# RECORDS
◆ ◆ ◆ ◆

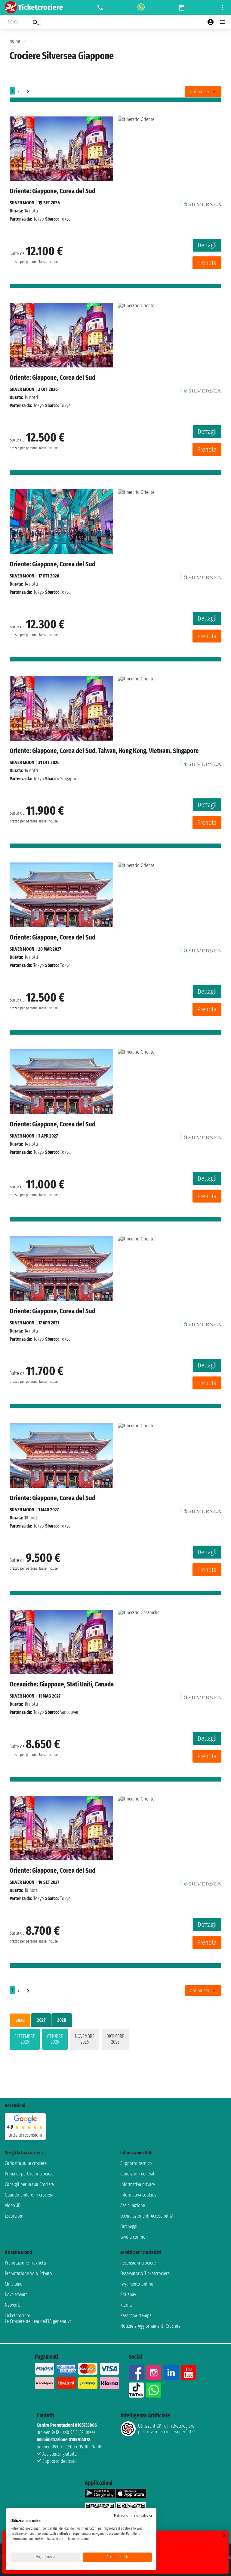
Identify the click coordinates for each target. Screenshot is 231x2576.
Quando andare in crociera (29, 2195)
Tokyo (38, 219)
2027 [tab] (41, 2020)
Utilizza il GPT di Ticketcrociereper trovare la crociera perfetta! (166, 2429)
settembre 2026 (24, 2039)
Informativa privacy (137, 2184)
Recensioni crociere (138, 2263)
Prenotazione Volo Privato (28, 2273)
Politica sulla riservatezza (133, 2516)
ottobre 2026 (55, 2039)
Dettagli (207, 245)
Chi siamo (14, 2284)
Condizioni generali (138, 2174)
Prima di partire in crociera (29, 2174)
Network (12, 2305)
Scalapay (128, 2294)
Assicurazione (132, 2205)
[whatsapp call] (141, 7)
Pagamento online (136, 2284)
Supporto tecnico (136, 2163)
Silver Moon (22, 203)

◆ ◆ ◆ ◆

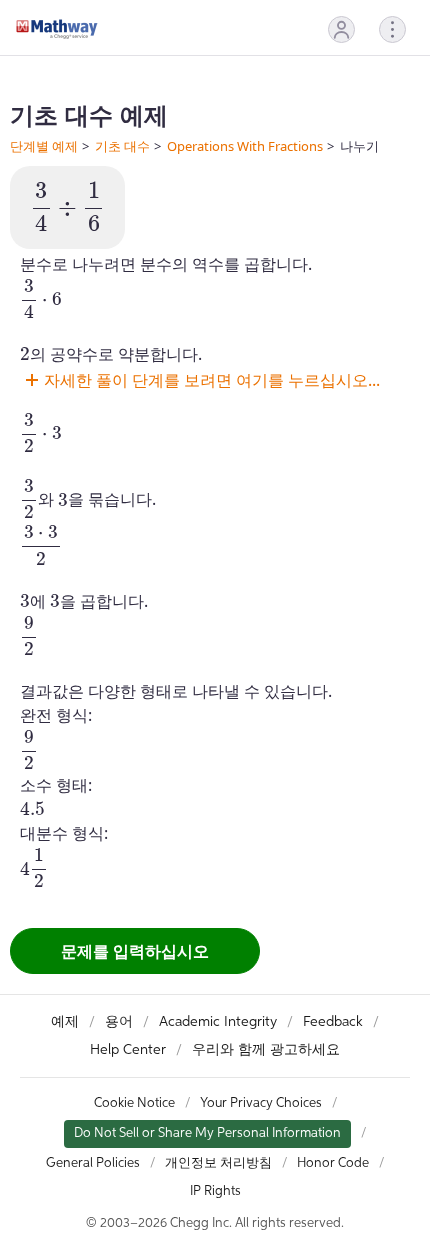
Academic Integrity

◆ ◆ ◆ ◆

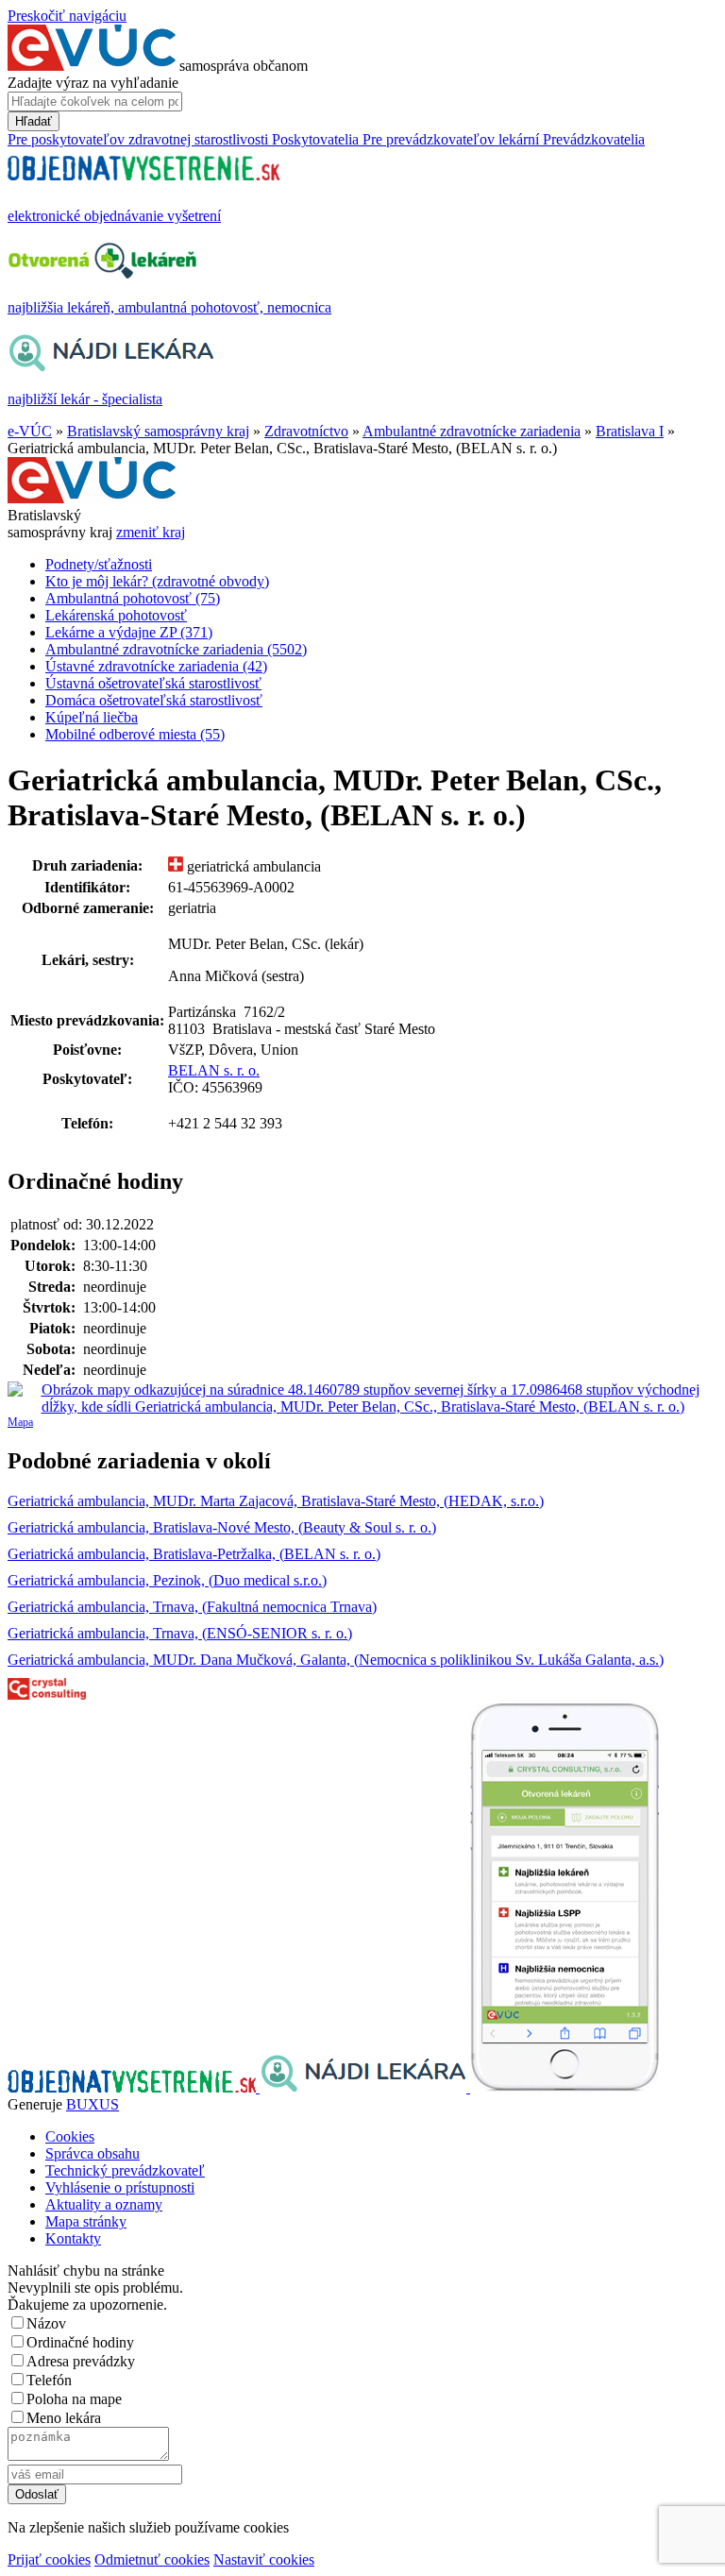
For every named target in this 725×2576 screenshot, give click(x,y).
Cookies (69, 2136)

◆ ◆ ◆ ◆

# TASK STATEMENT
Your answer must consist solely of the lines above between the line holding "[whatsapp call] (141, 7)" and the line holding "Silver Moon (22, 203)", inclusive, copied exactly.

# SOLUTION FOR THIS PROBLEM
[whatsapp call] (141, 7)
Pagamento online (136, 2284)
Supporto tecnico (136, 2163)
Silver Moon (22, 203)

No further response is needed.